start MATERIAL PROVIDED

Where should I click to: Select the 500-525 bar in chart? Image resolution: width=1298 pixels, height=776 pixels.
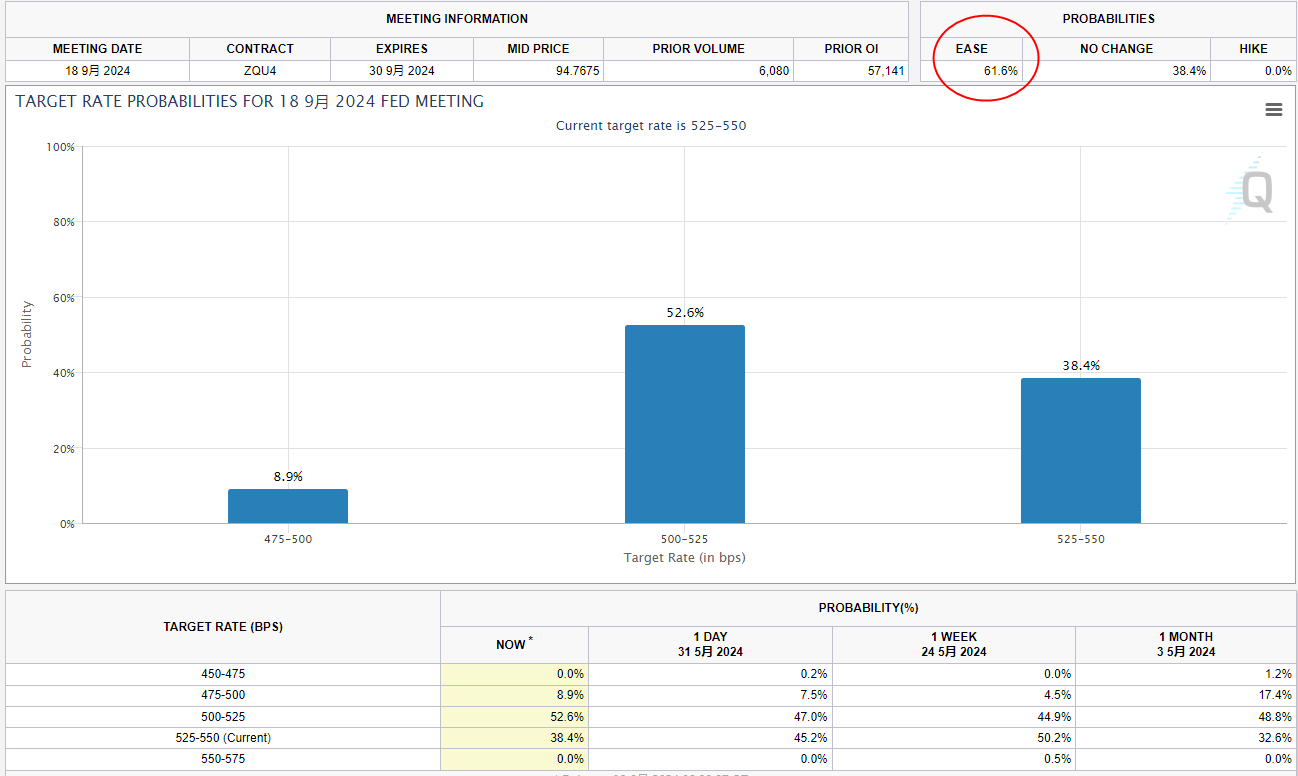(684, 424)
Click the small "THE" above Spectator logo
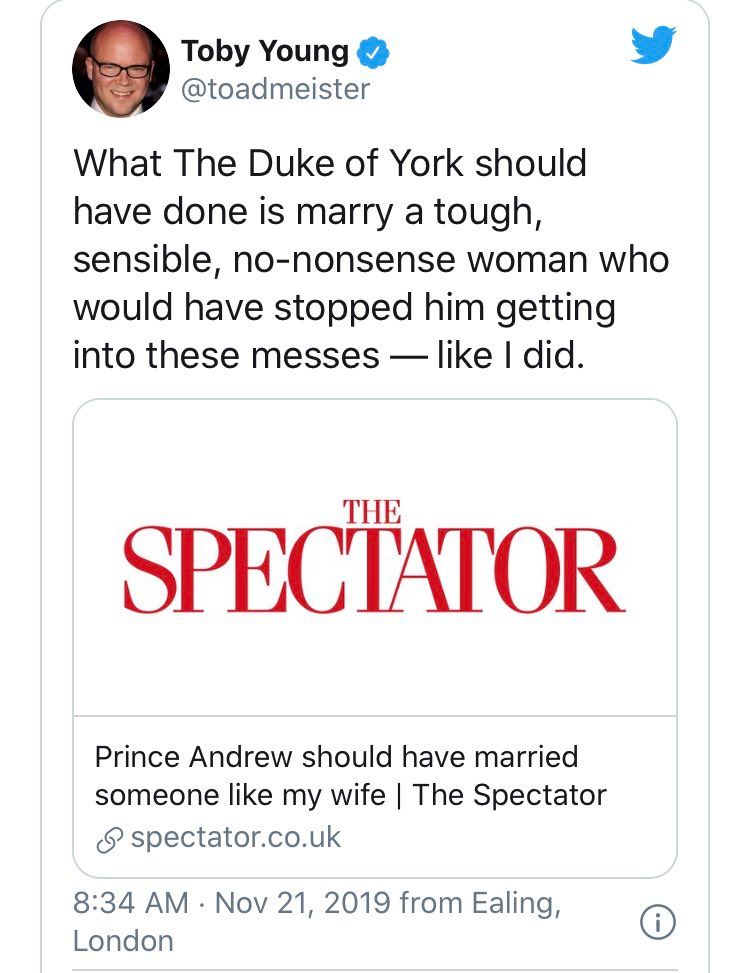 pyautogui.click(x=371, y=511)
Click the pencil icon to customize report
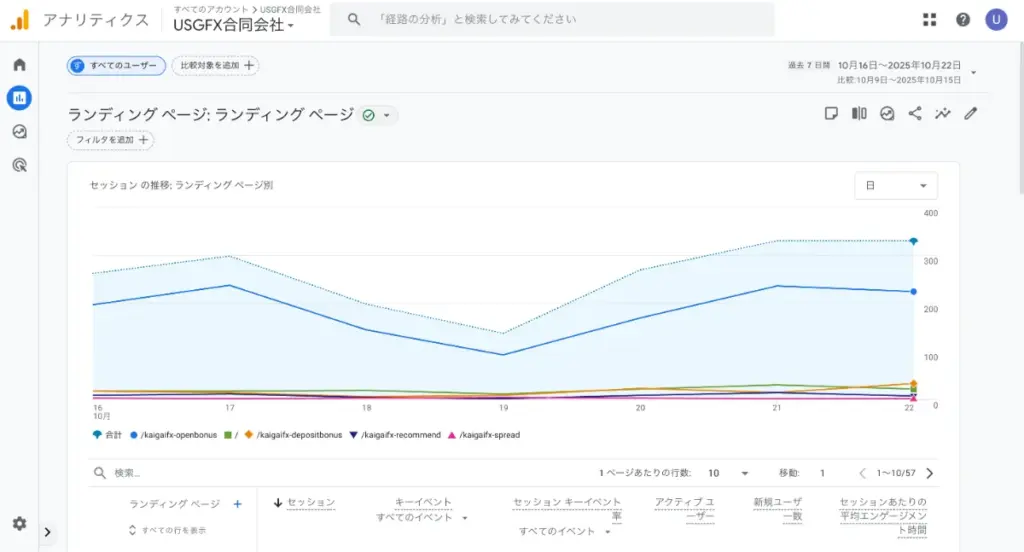 click(x=970, y=114)
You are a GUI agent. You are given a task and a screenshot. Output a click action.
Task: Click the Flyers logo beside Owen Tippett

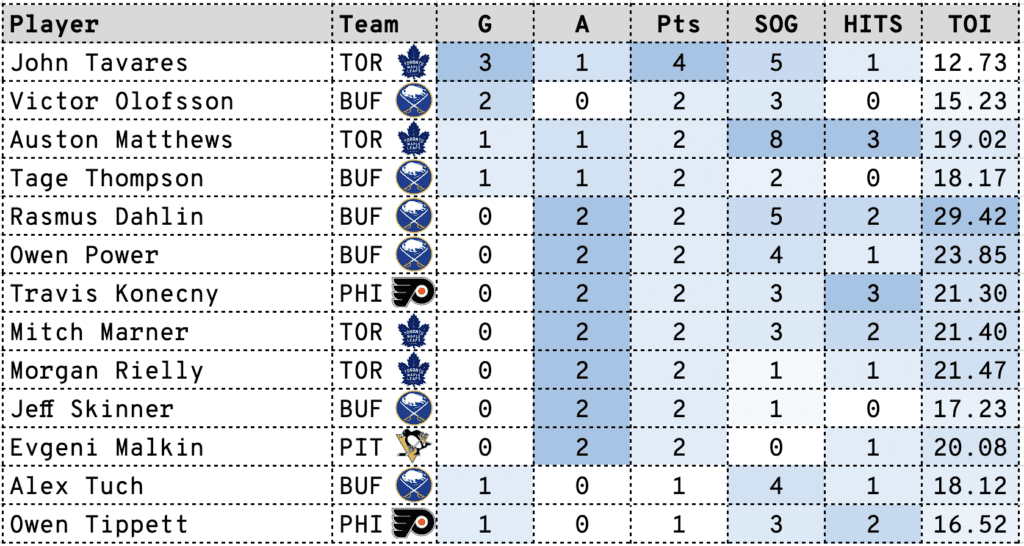pos(413,525)
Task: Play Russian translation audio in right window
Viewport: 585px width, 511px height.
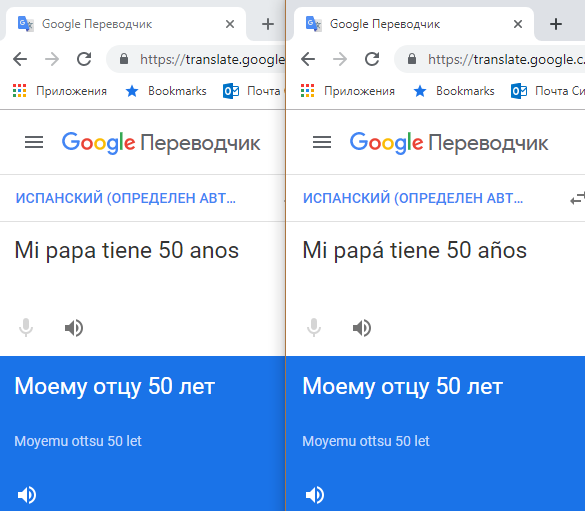Action: pyautogui.click(x=315, y=495)
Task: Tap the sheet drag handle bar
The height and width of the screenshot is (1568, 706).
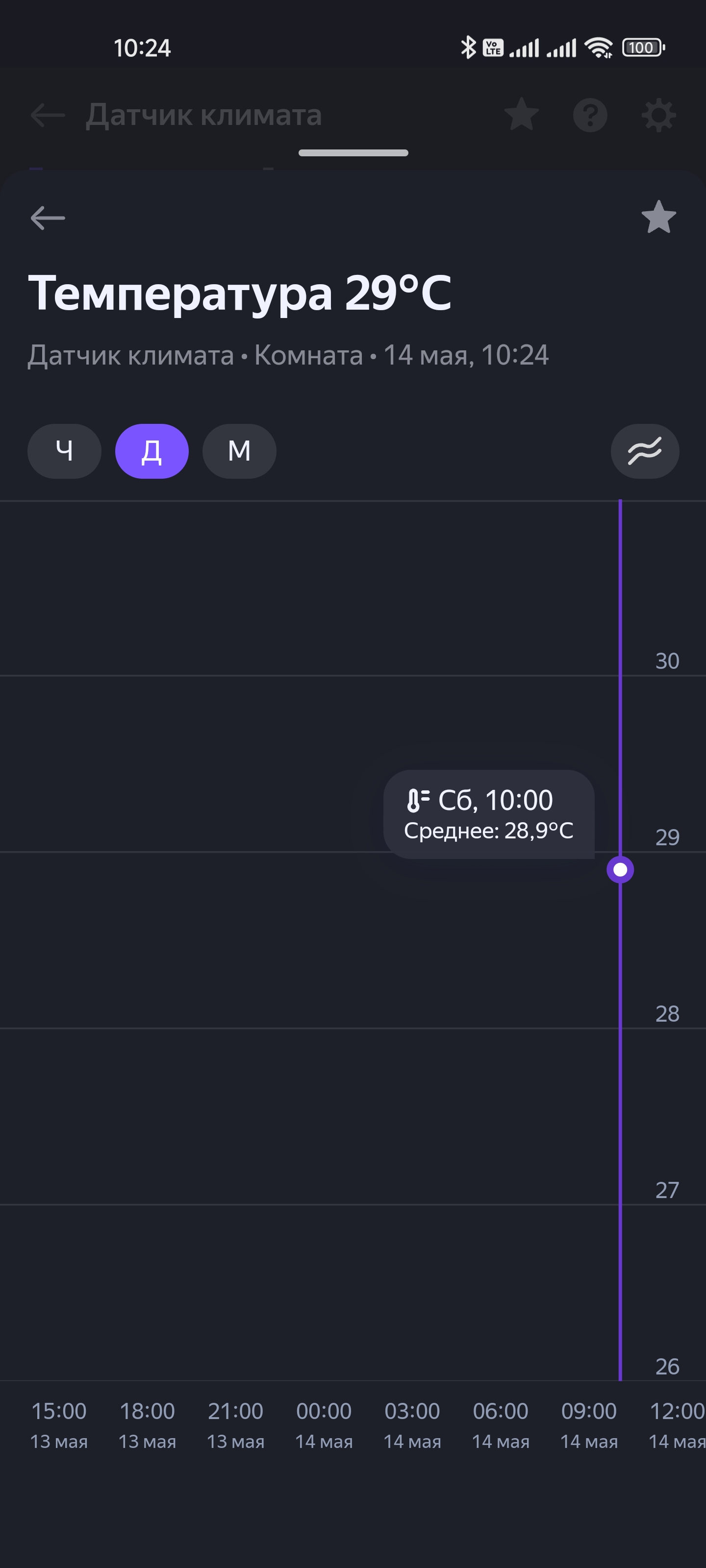Action: [353, 153]
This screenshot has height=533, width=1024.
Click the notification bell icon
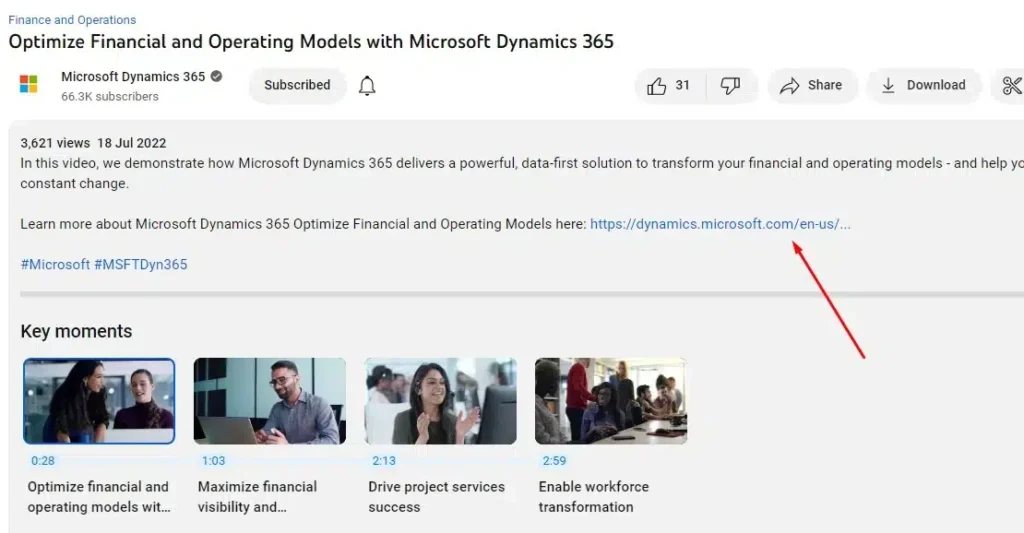(x=367, y=86)
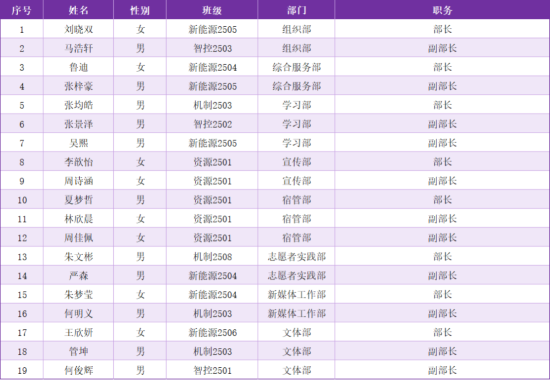Click 志愿者实践部 cell in row 14
The width and height of the screenshot is (550, 380).
click(x=296, y=275)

end MATERIAL PROVIDED

TASK DESCRIPTION: Which lines in the records above contain the word "screenshot"? List each of them in full.

WRITTEN ANSWER:
You are a GUI agent. You are given a task and a screenshot. Output a click action.
The height and width of the screenshot is (1568, 706).
This screenshot has height=533, width=1024.
The width and height of the screenshot is (550, 380).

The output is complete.